''' 
wspolny modul wykorzystywany przez nakladka na XLE oraz tworzenia leksykonu na podstawie XML-i ze Skladnicy/NKJP
autorzy: bartosz zaborowski (bz233728@students.mimuw.edu.pl), agnieszka patejuk (aep@ipipan.waw.pl)

This program is free software. It comes without any warranty, to
the extent permitted by applicable law. You can redistribute it
and/or modify it under the terms of the Do What The Fuck You Want
To Public License, Version 2, as published by Sam Hocevar.

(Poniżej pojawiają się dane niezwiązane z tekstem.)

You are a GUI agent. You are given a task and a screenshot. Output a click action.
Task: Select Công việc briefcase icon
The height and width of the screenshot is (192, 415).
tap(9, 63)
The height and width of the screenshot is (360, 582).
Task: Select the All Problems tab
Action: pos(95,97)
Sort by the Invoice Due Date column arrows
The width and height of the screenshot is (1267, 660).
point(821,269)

See
http://sam.zoy.org/wtfpl/COPYING for more details.

'''

import re
import string
from morfeusz_nkjp import *

NAGLOWEK_SLOWNIKA = "POLFIE POLISH LEXICON (1.0)"

LEX_CORE = "POLFIE-lex-core-auto.lfg"
LEX_CORE_ALT = "lex-core-auto-alt"

SLOWNIK_CZASOWNIKOW = "dicts2xle/dict-val-verbs"
SLOWNIK_NIEWLASCIWYCH = "dicts2xle/dict-val-quasi"
SLOWNIK_RAMEK_DOMYSLNYCH = "dicts2xle/dict-val-default"
SLOWNIK_RZECZOWNIKOW = "dicts2xle/dict-val-nouns"
SLOWNIK_PRZYMIOTNIKOW = "dicts2xle/dict-val-adjs"
SLOWNIK_SKROTOW = "dicts2xle/gfjp_slowskr.pl"
SLOWNIK_COMP = "dicts2xle/compclasses"

valbase = ["fin", "praet", "inf", "pact", "ppas", "pcon", "pant", "impt", "imps", "pred", "ger", "winien", "bedzie"]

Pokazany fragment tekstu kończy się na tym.